Die Arbeit ist in fünf Teile gegliedert. In »I. Einleitung« trägt O. einige grundlegende Unterscheidungen vor, die ihre Plausibilität vor dem Hintergrund der genannten interdisziplinären Diskurse gewinnen. Sie greift einerseits den system- und religionstheoretisch bewährten Begriff der Funktion auf, der auch im teleologischen Denken Ritschls eine unabweisbare Bedeutung hat. Dem stellt O. den Begriff der A-Funktionalität gegenüber, der die für das theologische Denken profilgebende Dimension des Unverfügbaren markiert, wie sie für den Gottesbegriff oder für die Gebetserhörung charakteristisch ist. Anders: Religion funktioniert, wenn ihre A-Funktionalität wirkt. Dieser Zusammenhang kann jedoch nur situativ erschlossen werden, daher ist »Situativität« die dritte Leitkategorie, die Vfn einleitend aufbietet und abschließend zur leitenden Fragestellung verdichtet: »Welche Funktionen werden in welchen momentanen situativen Verfasstheiten von kollektiven Größen und einzelnen Individuen in der Bezugnahme auf A-Funktionales erwartet, erfahren oder auch nicht erfahren?« (21)

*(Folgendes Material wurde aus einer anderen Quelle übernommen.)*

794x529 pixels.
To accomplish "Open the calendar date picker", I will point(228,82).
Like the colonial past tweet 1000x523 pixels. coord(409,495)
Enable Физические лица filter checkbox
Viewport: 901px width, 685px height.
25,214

In Teil II präsentiert O. eine eingehende Sichtung des aktuellen Forschungsstandes, aus dem sie ihren eigenen Zugriff ableitet. Gegenüber den primär bisher dominierenden problemgeschichtlichen bzw. religionsphilosophisch oder systemorientierten Deutungen »fokussiert die vorliegende Arbeit auf die Art und Weise, wie Ritschl die Theologie als relevant für die Gemeinde konstituiert. Es bleibt ein Desiderat der Ritschl-Forschung, die Relevanz der Dogmatik in Ritschls Theologie für die (situative) Lebenswirklichkeit der Menschen im 19. Jahrhundert im Rahmen der […] sich verändernden kirchlichen Landschaft zu entfalten« (62). Es geht O. darum zu analysieren, »wie Ritschl die Theorie als anschlussfähig für die Praxis betreibt« (63). Zur Operationalisierung dieses Vorhabens kombiniert O. aktuelle Narrativitäts- und Performancetheorien, die »den Theorierahmen für die Relecture der Ritschl’schen Theologie« (99) liefern. In ihr will O. zeigen, welche Funktion narrativ vermittelte »theologische Gehalte für eine kollektive Größe, nämlich die Gemeinde, haben können« (99), ohne dass die Erfahrungen darauf reduziert werden können. Deren A-Funktionalität wird durch ihre performanztheoretische Interpretation sichergestellt.

In Teil III analysiert O. mit ihrem methodischen Instrumentarium zunächst den merkwürdigen Ausgangs- und Zielpunkt von Ritschls Theologie, nämlich den »Standpunkt der Gemeinde« einerseits und das »Reich Gottes« andererseits. Sie schlägt eine neue Zuordnung der Größen »Gemeinde«, »Kirche« und »Reich Gottes« vor. Die Kirche versteht sie »als eine momentane situative Verfasstheit der Gemeinde […], die als kollektive Größe auf Situativität bezogen ist und über diese in bestimmte historische Kontexte eingebettet ist« (125). Konkret realisiert sich die Kirche in der gottesdienstlichen Gemeinschaft. Sie repräsentiert die jeweilige Existenzform der Gemeinde auf ihrem Weg zum Reich Gottes. Die Kirche ist der Ort, an dem die Transformationen in Frömmigkeitspraxis und theologischer Lehre wirklich werden, die ihre Fluchtlinie im »Reich Gottes« haben. Die Gemeinde ist Subjekt der funktional-situativen Interpretation der im »Reich Gottes« gespeicherten a-funktionalen Narrative. Dies führt O. dann materialdogmatisch an der Gotteslehre, Christologie und Anthropologie durch. Sie zeigt, dass Ritschl in seiner funktional-situativen Interpretation der a-funktionalen Narrative die (kollektive) Erfahrung der Gemeinde ebenso wie diejenige des Individuums theologisch dicht an existenzphilosophische Überlegungen avant la lettre heranführt, für deren Abgründigkeit ihm letztlich aber Gespür und Begriffe fehlten.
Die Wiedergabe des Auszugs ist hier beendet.